Le procès des 23 de l’Affiche Rouge

L’affiche rouge, qui inspira à Aragon son célèbre poème, présente, dans sa partie supérieure, les visages des dix partisans. Les traces de trois mois de tortures n’arrivaient pas à effacer l’expression de fierté dans leurs yeux.

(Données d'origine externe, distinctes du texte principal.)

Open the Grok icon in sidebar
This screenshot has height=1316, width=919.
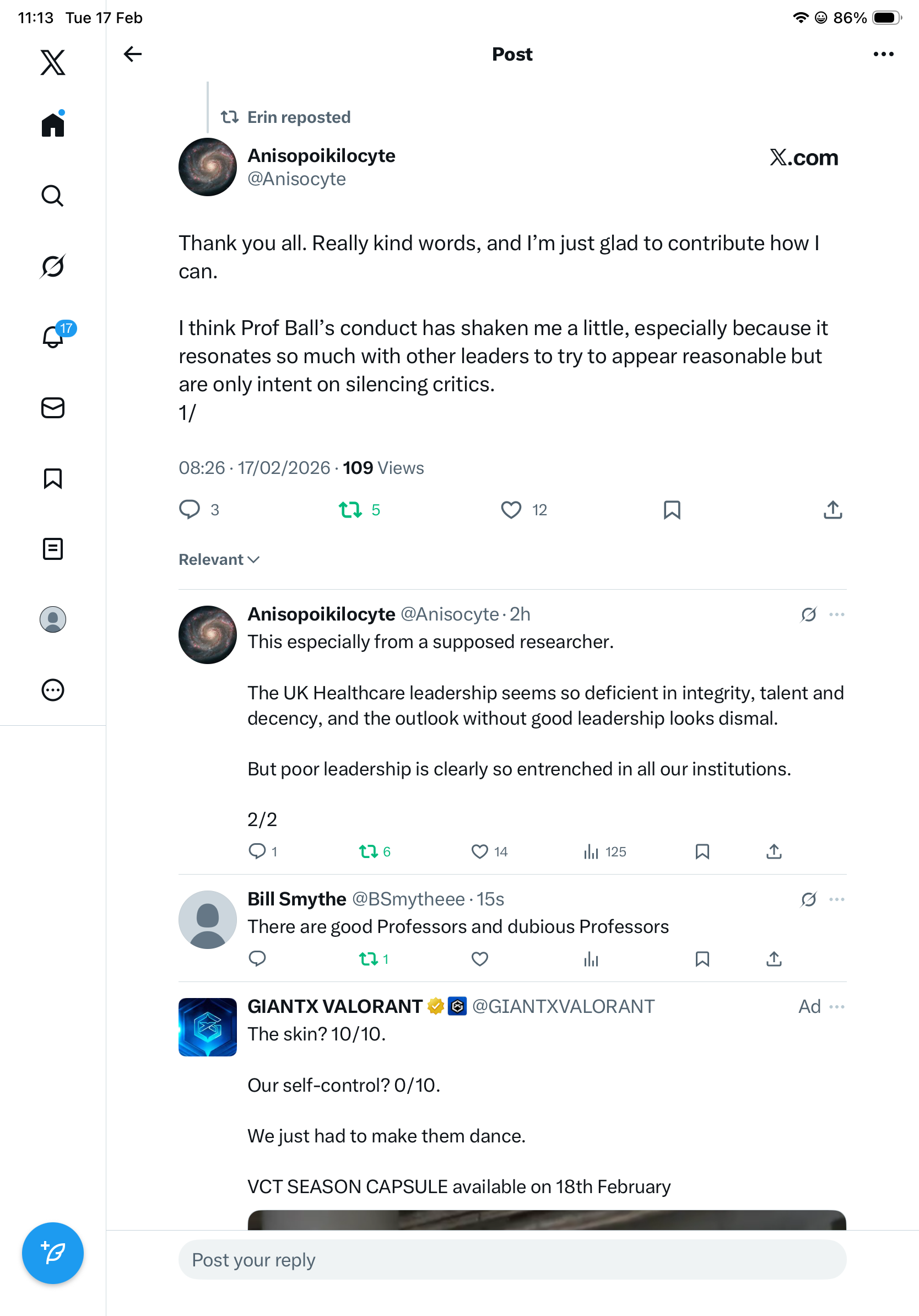pyautogui.click(x=53, y=267)
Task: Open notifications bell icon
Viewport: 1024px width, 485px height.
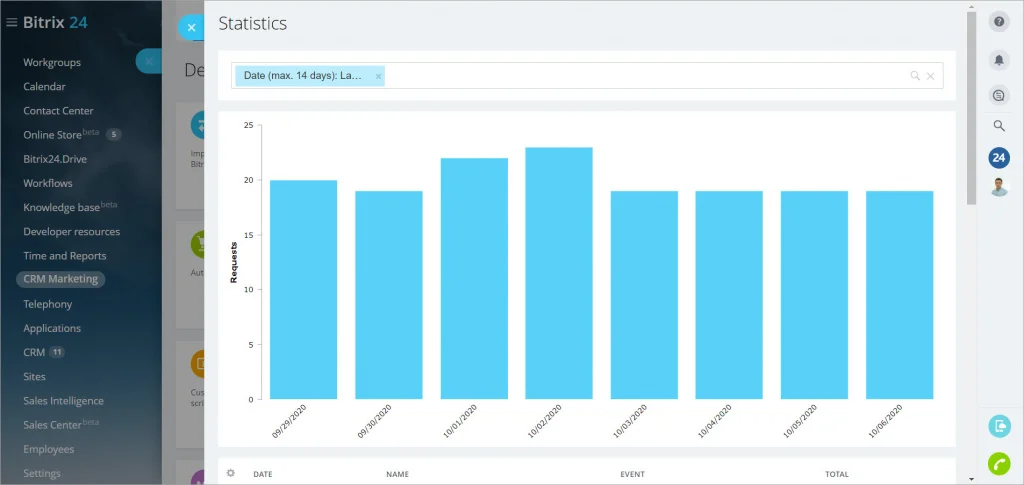Action: (x=999, y=60)
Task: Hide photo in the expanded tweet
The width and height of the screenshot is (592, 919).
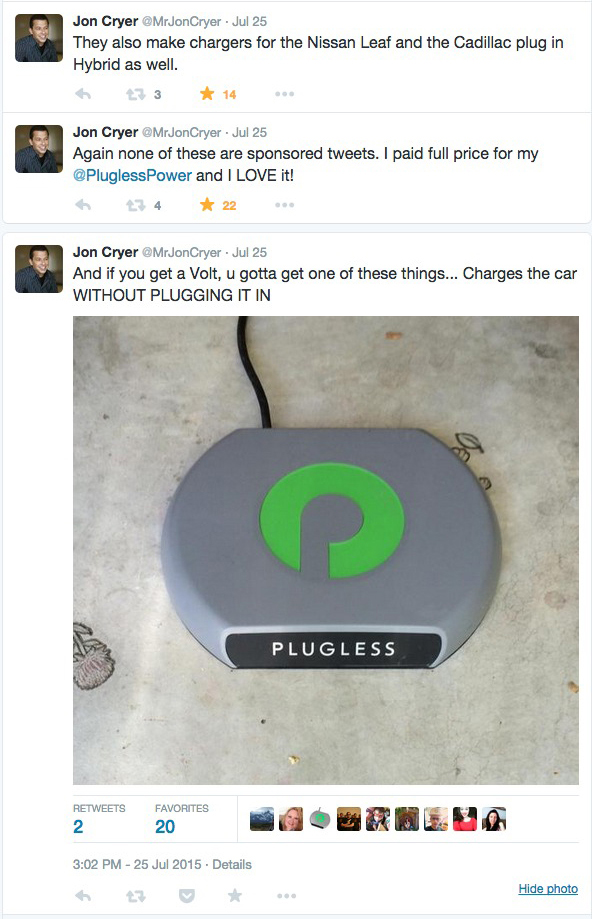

Voici les noms des partisans figurant sur l’affiche et les « légendes » accompagnant la photo de chacun d’eux :
Fingercwajg, juif polonais, 3 attentats, 5 déraillements ; Boczow, juif hongrois, chef dérailleur, 20 attentats; Witchitz, juif polonais, 15 attentats ; Wajsbrot, juif polonais, 1 attentat, 3 déraillements, Elek, juif hongrois, 8 déraillements, Grzywacz, juif polonais, 2 attentats, Fontanot, communiste italien, 12 attentats ; Rayman, juif polonais, 13 attentats ; Alfonso, Espagnol rouge, 7 attentats ; Manouchian, Arménien, chef de la bande, 56 attentats, 150 morts, 600 blessés. (À Manouchian on attribua toutes les actions de son détachement.)
Sous les photographies des « terroristes » figurent, à côté d’images de catastrophes ferroviaires et d’un arsenal d’armes des partisans, des corps criblés de balles : les « victimes » des « terroristes ». Le texte ne comporte que quelques mots : en haut : « DES LIBÉRATEURS ? »,
en bas : « La Libération ! par l’armée du crime ».

La presse collaboratrice annonce le verdict. Les « terroristes » sont en réalité des résistants.